Cell | 吳鵬團隊發明酶化學方法捕捉腫瘤抗原特異T細胞

2020-10-24 BioArt

編者按

鄰近化學標記技術已廣泛用於研究蛋白質相互作用及空間蛋白質組學,但在細胞相互作用領域的實際應用仍不多【1-3】。該工作在發明了一種全新的鄰近酶化學標記技術的基礎上成功展示了該類化學生物學工具在腫瘤免疫領域的重要應用,為利用鄰近標記技術研究細胞相互作用提供了全新的思路。


點評 | Gregoire Lauvau(愛因斯坦醫學院)、周旭(哈佛大學醫學院)

責編 | 兮


免疫檢查點抑制劑(Immune Checkpoint Inhibitors, ICI過繼細胞療法(Adoptive Cell Transfer, ACT為代表的腫瘤免疫治療手段顛覆了人們對於腫瘤治療的認知,並於2018年獲得諾貝爾生理醫學獎。【4】 通常認為,腫瘤浸潤淋巴細胞(Tumor-infiltrating Lymphocytes , TILs中的腫瘤特異抗原(Tumor Specific Antigen, TSA)反應性T細胞(TSA-reactive T cells)的再激活和克隆擴增是ICI療法成功的基礎【5】,而TILs中同時存在TSA反應性T細胞和「旁觀者」T細胞(bystander T cells)【6】。目前還沒有簡單可靠的細胞表面標誌物來特異性地識別TSA反應性T細胞,從而精確地研究它們的表型與功能。因此,發展一種快速、直接的方法來鑑定和分離癌症病人體內的TSA反應性T細胞將有助於加深對腫瘤免疫微環境的生物學理解同時加速相關的轉化研究。


2020年10月22日,美國Scripps研究所吳鵬教授實驗室在Cell雜誌上發表了題為「Detecting Tumor Antigen-Specific T Cells via Interaction-Dependent Fucosyl-Biotinylation」 的研究論文。該研究開發了一種基於細胞-細胞相互作用的鄰近標記方法,成功地將TSA反應性T細胞與旁觀者T細胞在TILs中區分開來,並進一步分析了TSA反應性T細胞與旁觀者T細胞在功能和轉錄水平的差異,分離鑑定了一種新的PD-1陽性的旁觀者T細胞亞群,為TILs的基礎研究提供了全新的方法,也為更加精準的TILs療法提供了經濟快速的分離手段。

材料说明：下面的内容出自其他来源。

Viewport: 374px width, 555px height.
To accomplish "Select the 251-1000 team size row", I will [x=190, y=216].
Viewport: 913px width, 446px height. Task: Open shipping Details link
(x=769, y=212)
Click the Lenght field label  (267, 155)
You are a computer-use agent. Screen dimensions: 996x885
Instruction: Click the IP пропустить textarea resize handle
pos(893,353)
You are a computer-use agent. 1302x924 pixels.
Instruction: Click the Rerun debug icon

在之前的TILs研究中,研究人員通過逆向免疫學的方法,結合全外顯子測序,生物信息學分析,機器學習等手段預測腫瘤中的TSA,再利用對應的螢光標記的主要組織相容性複合體(MHC)的多聚體對單一抗原的特異T細胞進行染色【7】,這樣的策略耗資巨大,周期長,且無法獲得所有的TSA反應性T細胞。


吳鵬教授團隊利用DC細胞能夠吞噬、分解、呈遞腫瘤抗原的特性,發展了基於活細胞的標記策略(類比多聚體染色),通過細胞間相互作用介導的鄰近標記(生物素標籤)來實現多數TSA反應性T細胞的「染色」,直接繞過了TSA的鑑定。該工具基於李劼博士在吳鵬課題組進行博士後研究期間的意外發現:一種細菌中的巖藻糖基轉移酶(H. pylori a(1,3)Fucosyltransferase,FT具有極強的底物兼容能力,可以快速將其供體底物(鳥苷二磷酸巖藻糖,GF與蛋白質的偶聯物作為整體快速轉移至其另外一個受體底物LacNAc上【8】,而LacNAc作為一個二糖單元廣泛存在於多種細胞表面。通過構建FT酶與其底物的自催化複合物(GF-FT),可以在多種原代免疫細胞上安裝能夠實現細胞間鄰近標記的酶FT。


作者將DC細胞作為誘餌細胞(bait cell),通過與預先化學合成的GF-FT複合物孵育20分鐘,即可構建出DC-FT細胞偶聯物。若誘餌細胞在體系中與獵物細胞(prey cell)發生相互作用,FT即可將其生物素化的供體底物(GF-Biotin)轉移至獵物細胞表面的LacNAc上,從而實現獵物細胞的標記,該方法被命名為FucoID技術(圖1)


圖1. FucoID技術示意圖


在完成體系驗證後,作者將FucoID運用於捕捉和鑑定TILs中TSA反應性T細胞(圖2)。在小鼠黑色素瘤模型(B16),三陰性乳腺癌模型(E0771)和結腸癌模型(MC38)中均捕獲了相應的CD8+TSA反應性T細胞,並通過對比PD-1+Bio+亞群,PD-1+Bio-亞群或PD-1-亞群的抗原識別能力,腫瘤殺傷能力和TCR克隆多樣性等確定PD-1+Bio+亞群為「真正的」CD8+ TSA反應性T細胞,而PD-1+Bio-則是一類新的CD8+旁觀者T細胞(圖3)。CD8+ TSA反應性T細胞在體外擴增後相比其它旁觀者T細胞在活體模型中表現出更強的抗腫瘤能力。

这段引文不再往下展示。